I laid down my $5.95 (yes, that’s what it now costs) and headed down the concourse. I kept the little gem in my carry-on, saving it to read as I enjoyed my 4 ounces of free Diet Coke and mini bag of mini pretzels.

Once settled, belted in, electronics turned off and the kid beside me clawing at his mom to get out of the seatbelt, I opened the magazine to page 45. It seems like we are in something called “The Creativity Crisis.” Gulp. Not good for those of us making a living being creative.

The article focused on how this thing called the creativity quotient (like intelligence quotient, only more important) is declining in America. Seems that for years researchers have been able to track the CQ of kids, and for the first time American creativity scores are slip-sliding away. According to the article, creativity scores used to go up year after year. That was until 1990. Since then, scores have been declining.

What made me nearly choke on my pretzel, causing quite a stir among my fellow passengers, was that kids from kindergarten through sixth grade are exhibiting the most serious decline. The reason why is not known, for sure. It appears there is support for the idea that passively watching TV and playing video games is interrupting kids’ creative activity time. Interesting hypothesis, I thought, as the kid in the next seat jabbed me with his elbow as he celebrated making it to the super-duper advanced level of the video game he was playing.

It also seems we’ve successfully squeezed out creativity from school curriculums. Hmm, I wondered. Perhaps a standardized test for creativity is what we need. One that begins with the question: Provide the meaning of the word creativity. The answer would be based on rote memorization of the agreed upon definition as determined by a scholarly group of scholars.

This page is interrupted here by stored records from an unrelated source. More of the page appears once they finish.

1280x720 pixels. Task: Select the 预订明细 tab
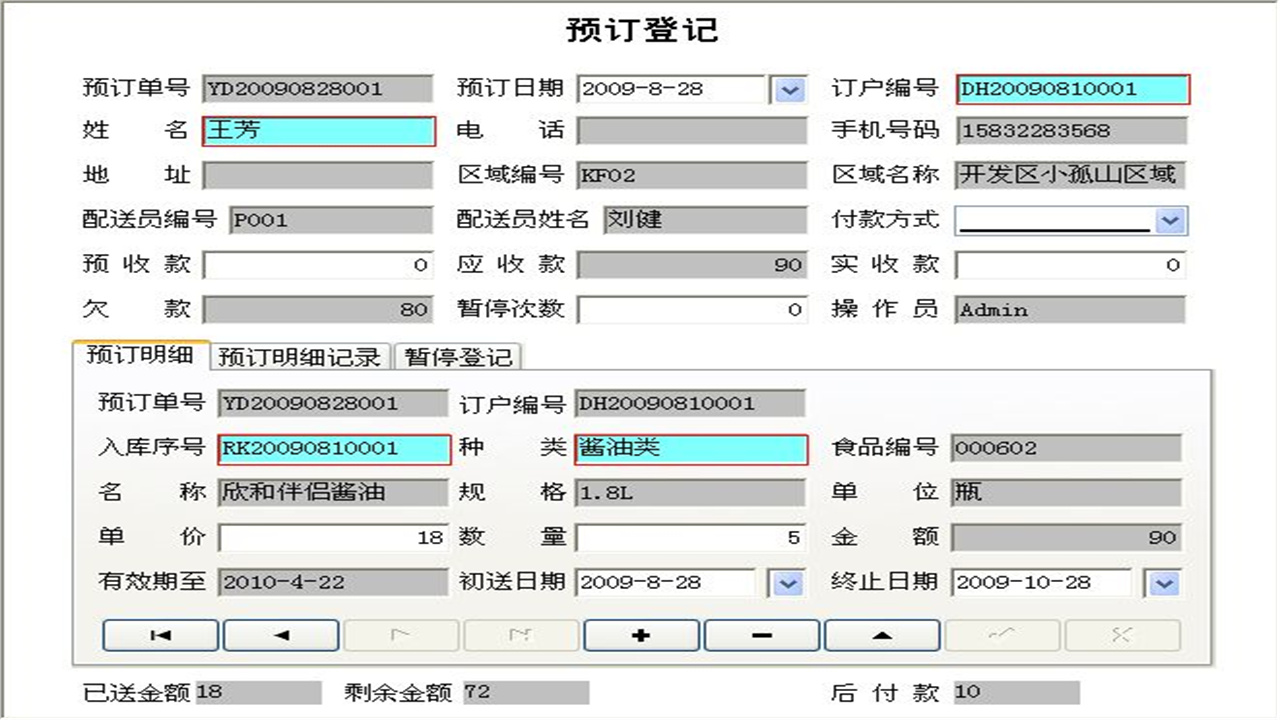pyautogui.click(x=140, y=355)
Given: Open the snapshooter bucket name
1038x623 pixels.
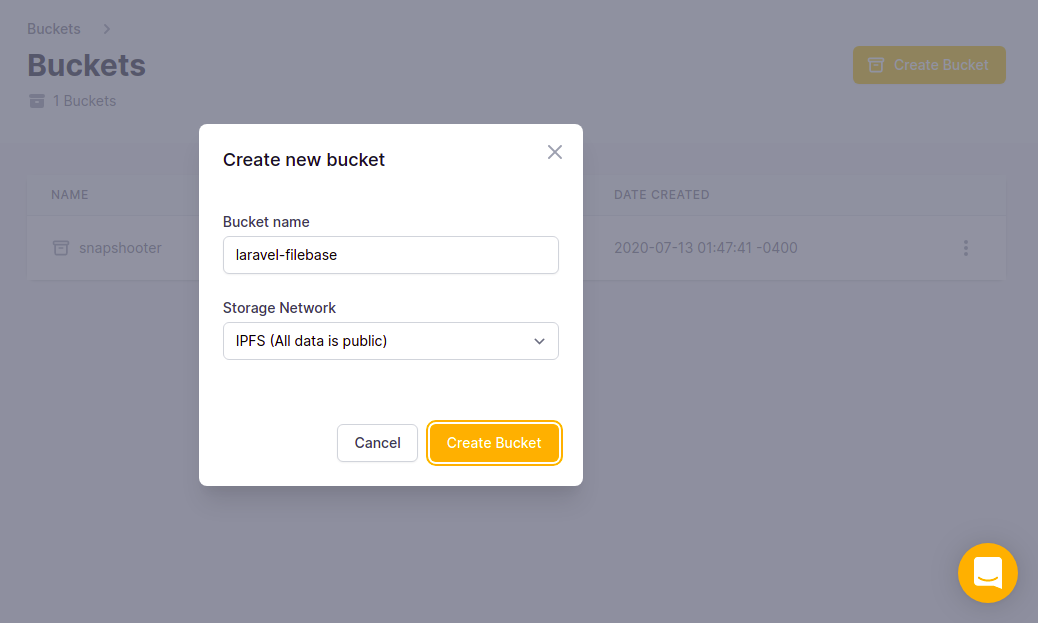Looking at the screenshot, I should pyautogui.click(x=120, y=248).
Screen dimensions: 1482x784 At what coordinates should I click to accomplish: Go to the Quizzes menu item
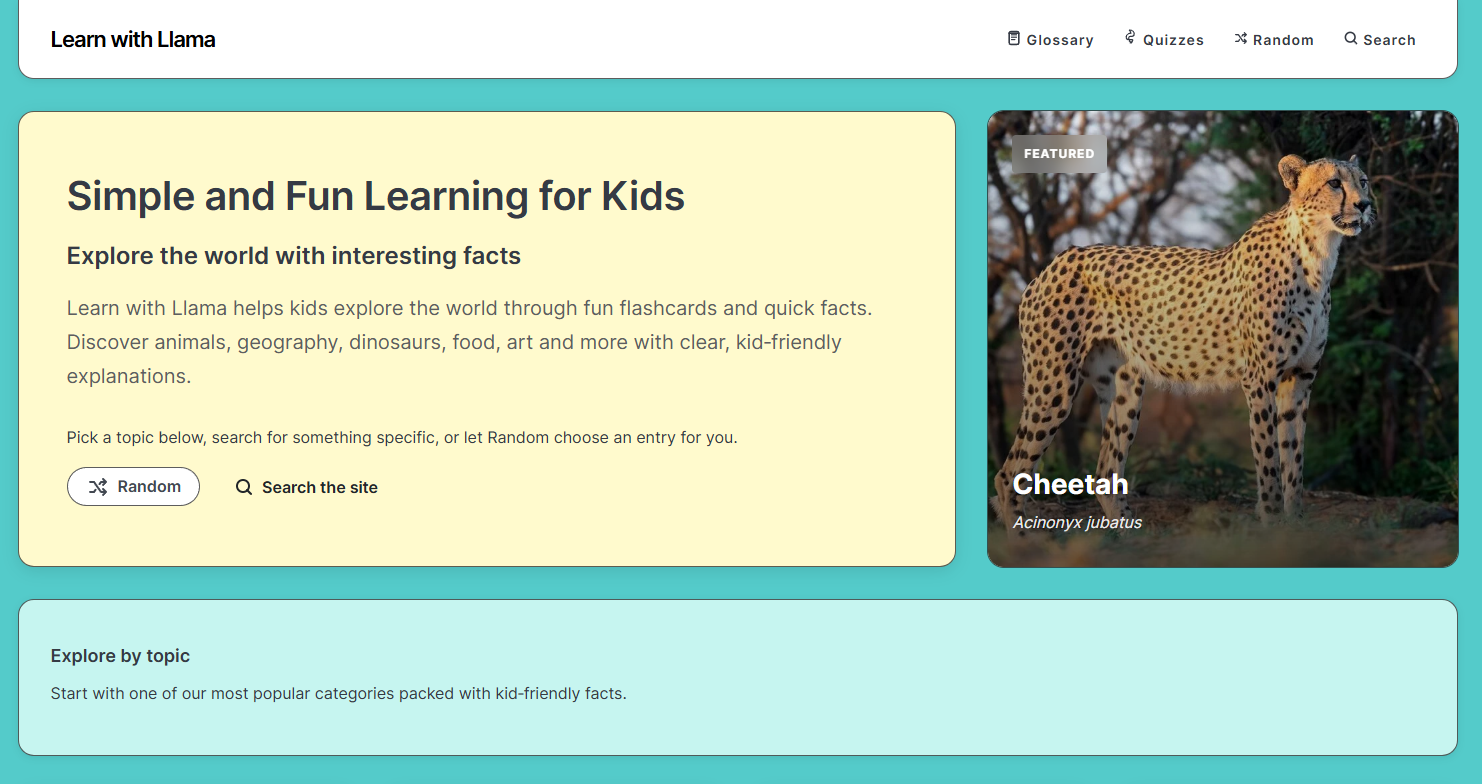coord(1173,40)
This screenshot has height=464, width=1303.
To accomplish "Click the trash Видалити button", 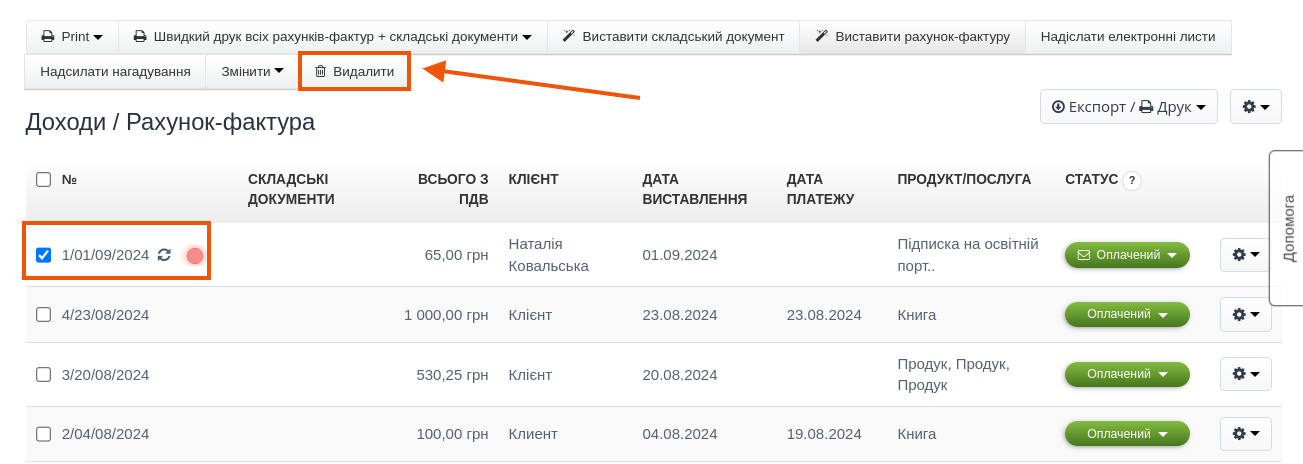I will [355, 72].
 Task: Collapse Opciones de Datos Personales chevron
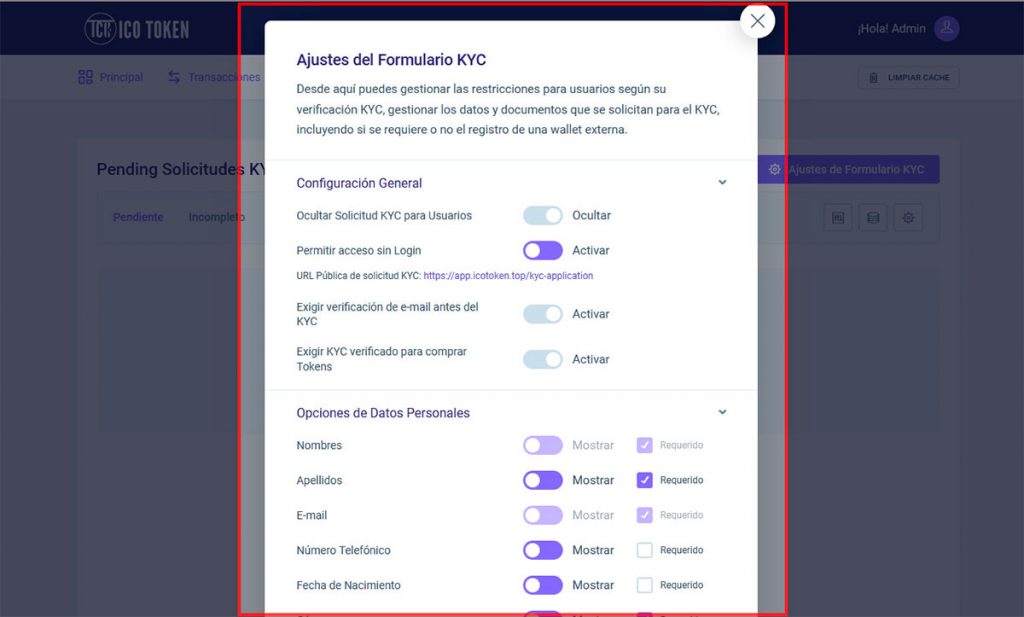722,412
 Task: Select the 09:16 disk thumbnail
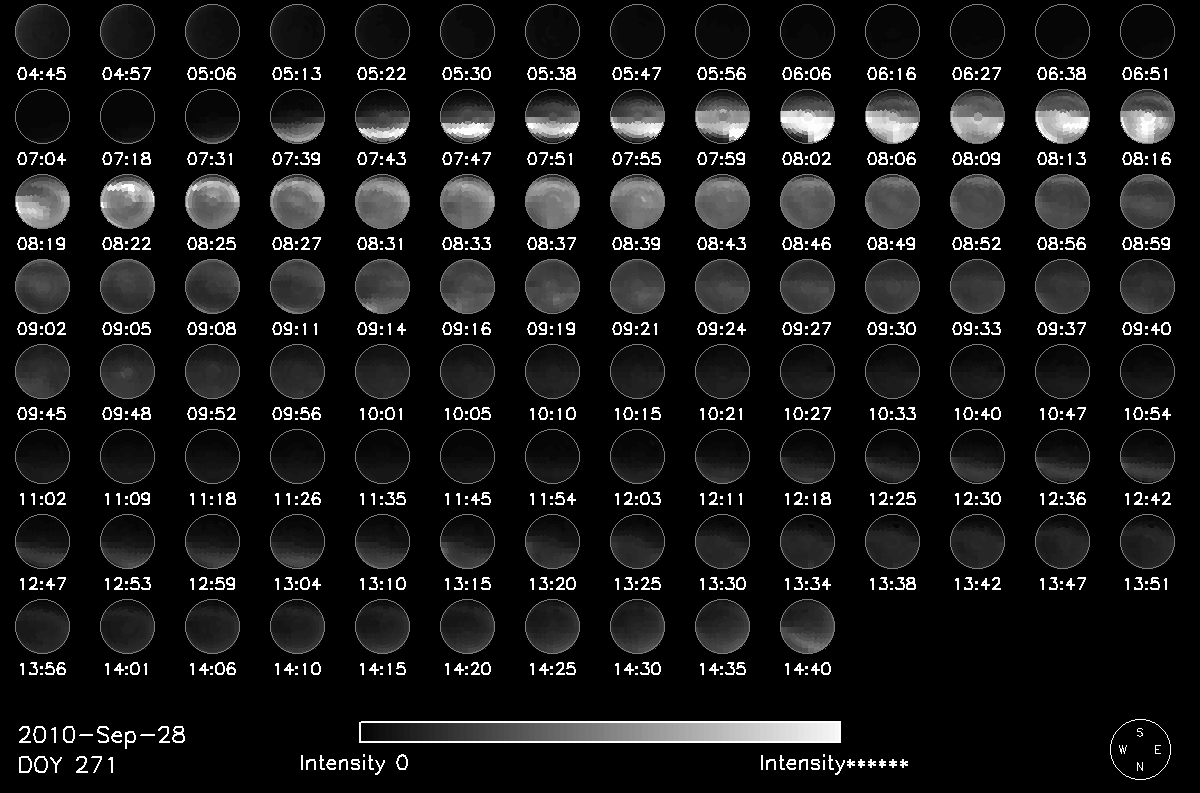click(467, 287)

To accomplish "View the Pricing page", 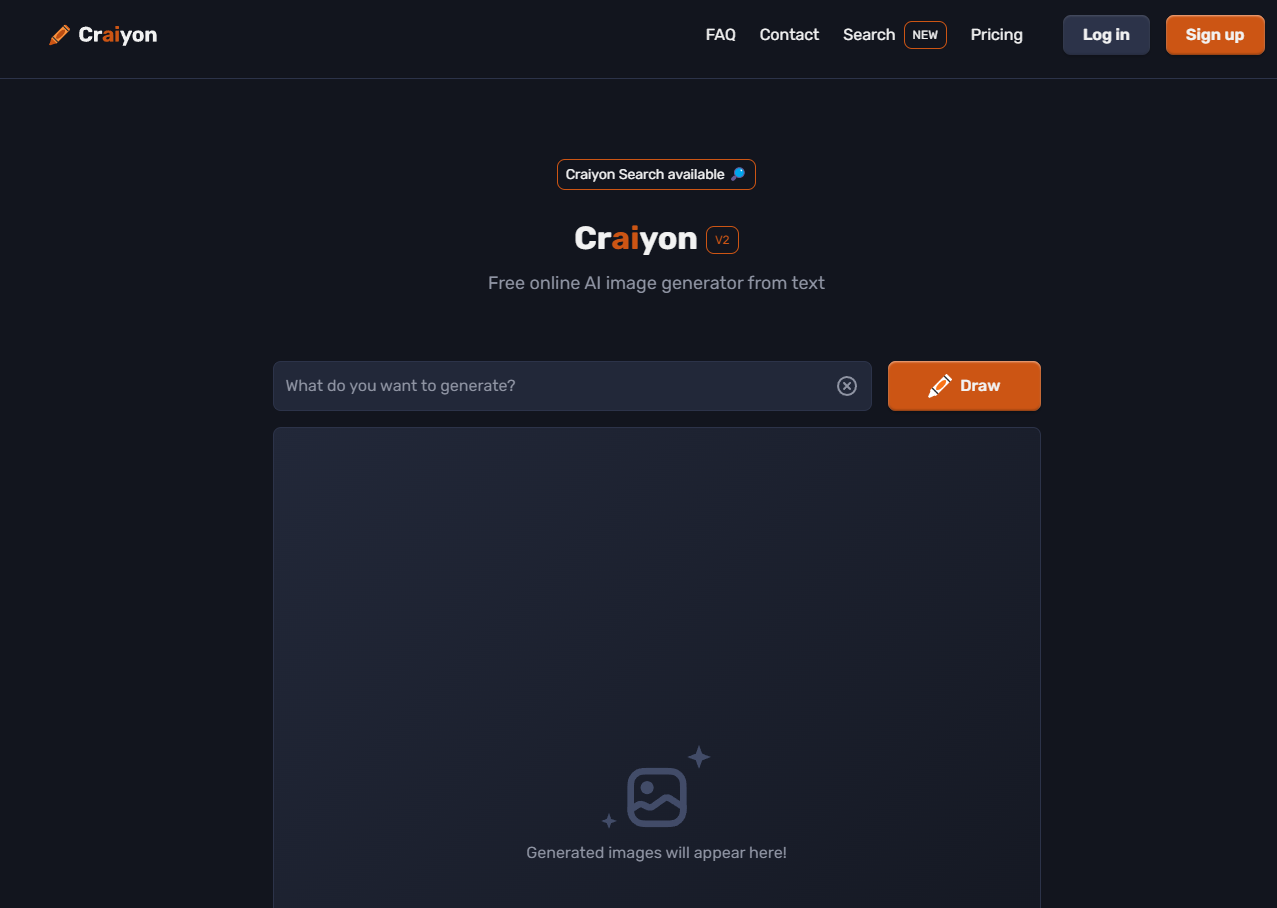I will point(996,35).
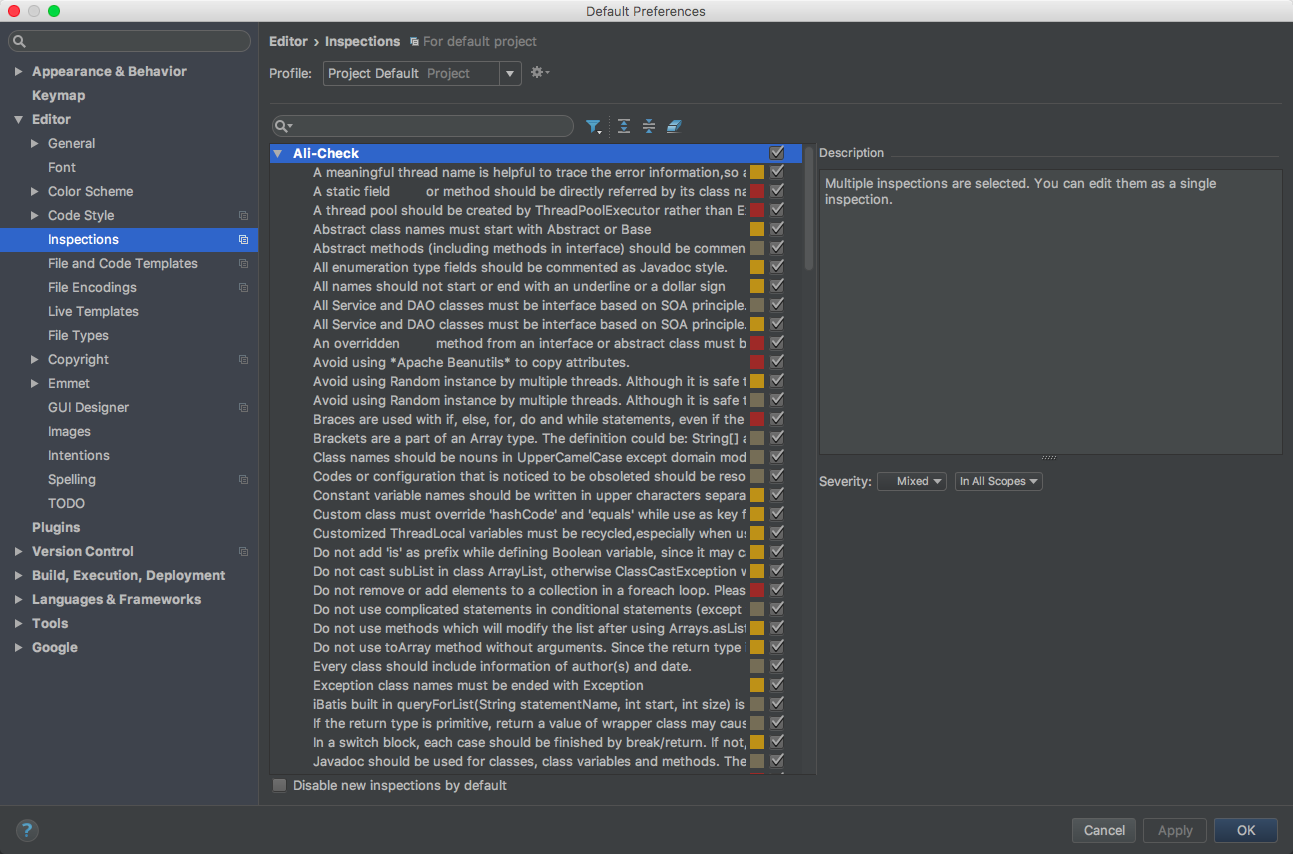Click the Cancel button
This screenshot has height=854, width=1293.
click(x=1104, y=830)
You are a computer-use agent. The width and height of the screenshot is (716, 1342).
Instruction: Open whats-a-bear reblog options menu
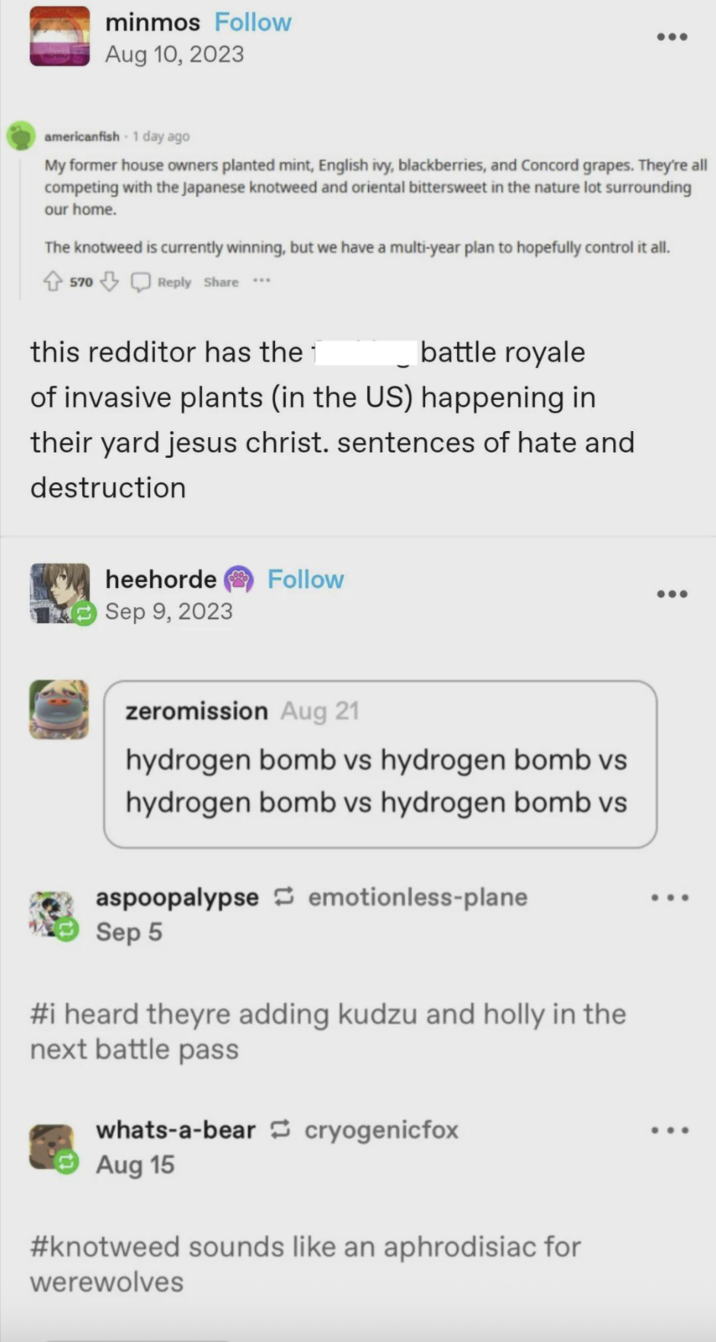(x=669, y=1131)
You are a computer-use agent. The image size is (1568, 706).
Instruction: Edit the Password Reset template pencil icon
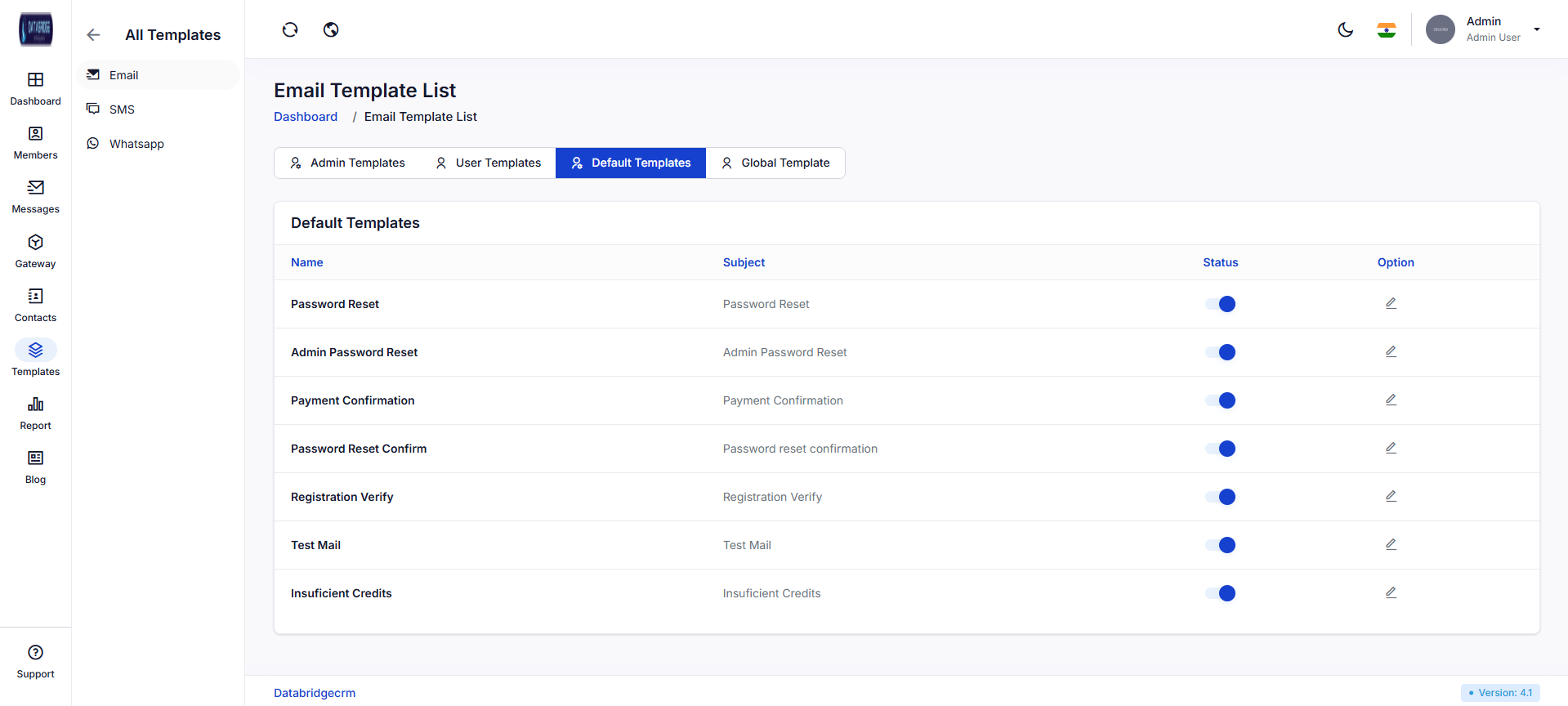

The article went on talking about CQ in other countries, how a few schools have had some success improving creativity, and how employing the science of creativity can reverse our downward creative spiral. Let the reverse begin, I thought.

The entire topic was giving me the creative jitters. I had to push the magazine into the seat pocket in front of me, next to the throw-up bag and emergency exit instructions. The kid next to me was still consumed by the little spurts of power he deployed as he inched his way to King of All Time in the game he was playing. His look was intent, his fingers flying. Hmm…. I turned on my iTunes and tuned out the world, trusting creativity always finds a way.

Read the article: ‘The Creativity Crisis’ at newsweek.com.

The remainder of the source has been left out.